If you are interested in seeing what I spoke about – none of which will be a surprise to regular readers – you can download my slides (PDF) by clicking the image below.

I would like to be able to say that we came away with an exciting new vision for where the co-brand card market is going, but we didn’t.  “No-one knows nuffin” it seems, so far.

This is what we did pick up:

One consultant felt that the impact of 0.3% interchange fees is not as bad as expected.  His logic was this:

30% – 40% fall in interchange revenue, but offset by

15% – 20% recovered through interest rate rises, annual fee rises, other tweaks

I am not convinced, partly because I do not feel that interest rate revenue is that high, and because only one card (BA Premium Plus) has hiked its fee.  I doubt MBNA would have killed its entire airline product line if the net revenue drop was only 20%.  This view only holds water if the card companies ditch their highest spending customers and attempt to sign up more people who pay interest – and there are few of those in the core London business traveller market.
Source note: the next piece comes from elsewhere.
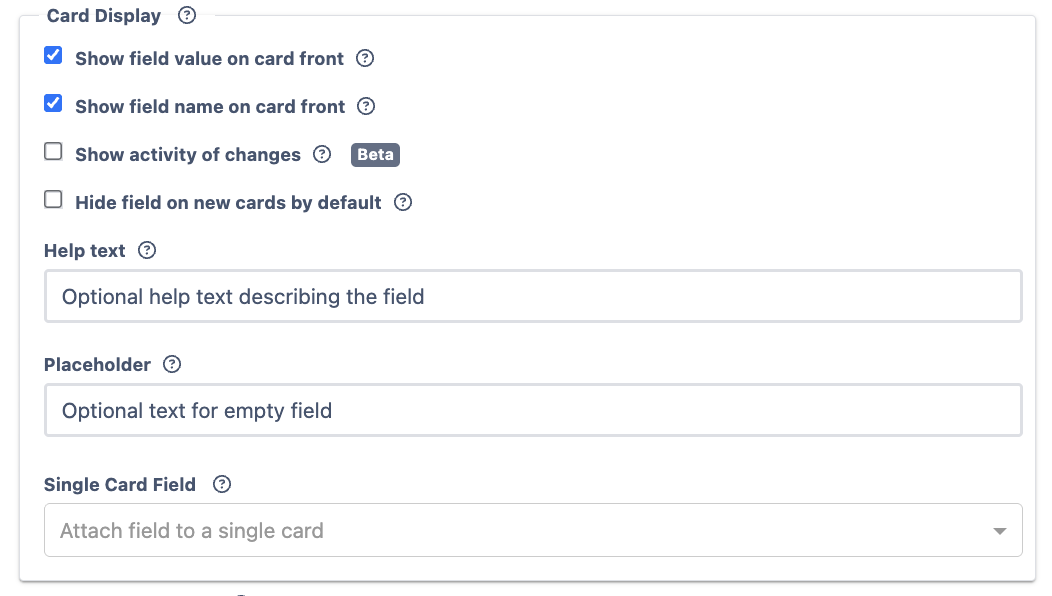This screenshot has height=596, width=1052.
Task: Open help icon for Show activity of changes
Action: [x=322, y=154]
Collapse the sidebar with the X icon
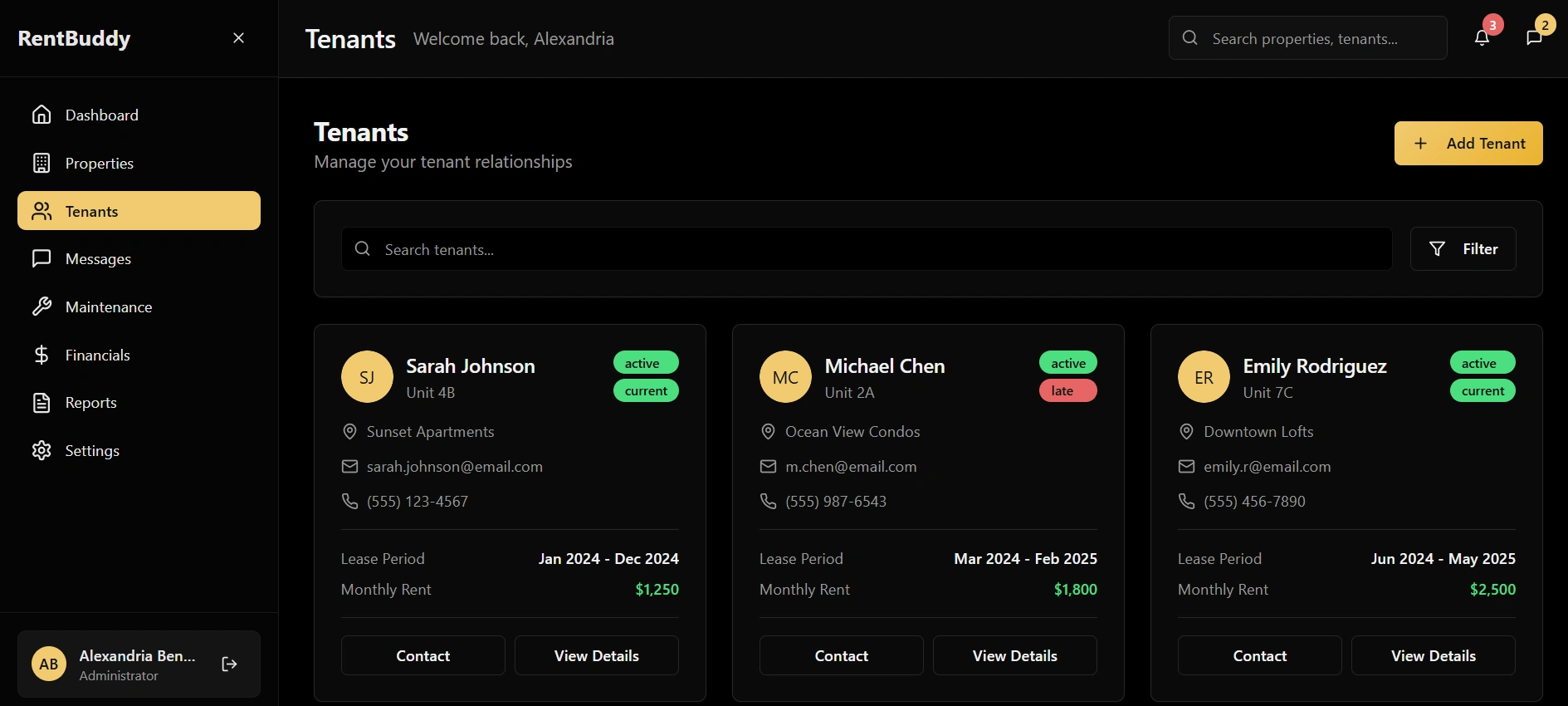This screenshot has width=1568, height=706. point(238,38)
Other interesting titbits:

One of the longer established co-brand travel cards has just started a root and branch review which is likely to see a substantially changed product emerge.  In this particular case it might actually be positive.

We may see cards try to reign in costs via benefit cuts (no 2-4-1 voucher?) or caps on points earning – or perhaps staggered earning tiers which reduce depending on how much you charge.  Big spenders are now a problem as the marginal miles cost exceeds the marginal interchange fee.

Cardholders are seen as insensitive to rises in fees and interest rates – seemingly true in the case of the BA Premium Plus fee rise, I agree

The current operating model (airline takes all its revenue via sign-up commissions and a ‘pence per mile’ payment) is broken.  Future co-brand agreements should be treated as ‘open book’ joint ventures with a 50 / 50 profit split, with the airline or hotel group having to accept that it is now in the credit card business.

Card data needs to become a greater source of value.  Apparently American Express has never delivered on the promises of ‘big data’ it made to British Airways.  The ability to use card data – perhaps using PSD2 to add data from other cards – must improve.  This may involve doing things which seem illogical, eg if the BAPP Amex offered double Avios on all airline purchases – not just with BA – then BA would get a better picture of how much you were spending with other carriers and could act accordingly.

‘Card linked offers’ such as the Avios and Virgin ‘in-store earning’ deals are seen as a valuable source of revenue going forward.  (Off the point, but apparently Head for Points is entirely responsible for the many changes to the Virgin / Waitrose in-store deal, because it went so crazy after we originally wrote about it that the budget was blown very quickly and emergency action was required).

The good news is that there was not a major sense of despair in the room.  All of the parties have too much at stake.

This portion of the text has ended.